**TASK DETAILS**
Give the entries again exactly as they appear, but without the images.

──────────

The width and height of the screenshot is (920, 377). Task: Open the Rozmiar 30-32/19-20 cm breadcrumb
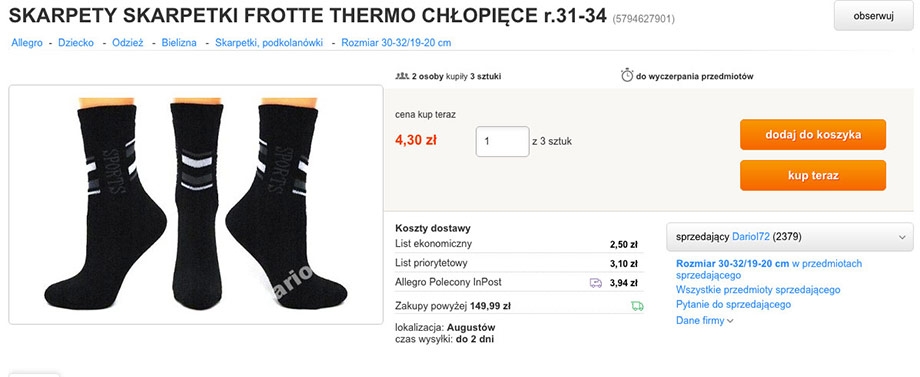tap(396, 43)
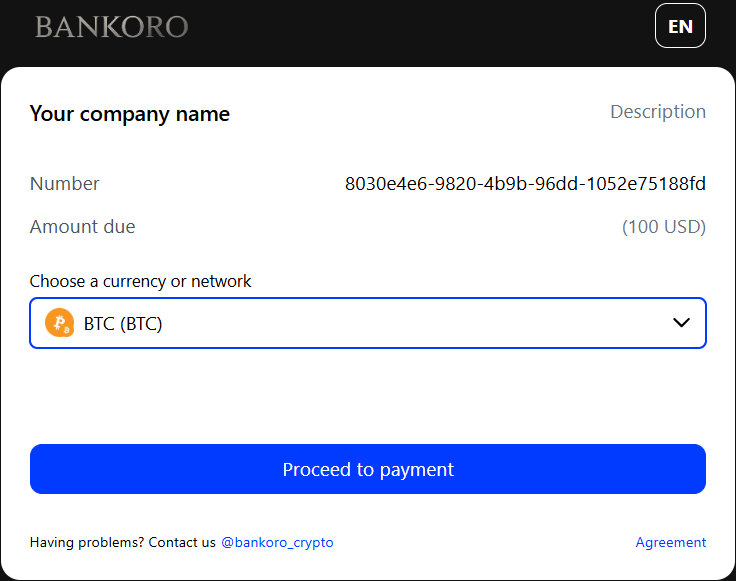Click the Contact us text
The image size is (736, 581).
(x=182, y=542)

──────────

**RESULT OF THIS EXERCISE**
The width and height of the screenshot is (920, 377). Task: Open the Rozmiar 30-32/19-20 cm breadcrumb
tap(396, 43)
Click the Contact us text
The image size is (736, 581).
(x=182, y=542)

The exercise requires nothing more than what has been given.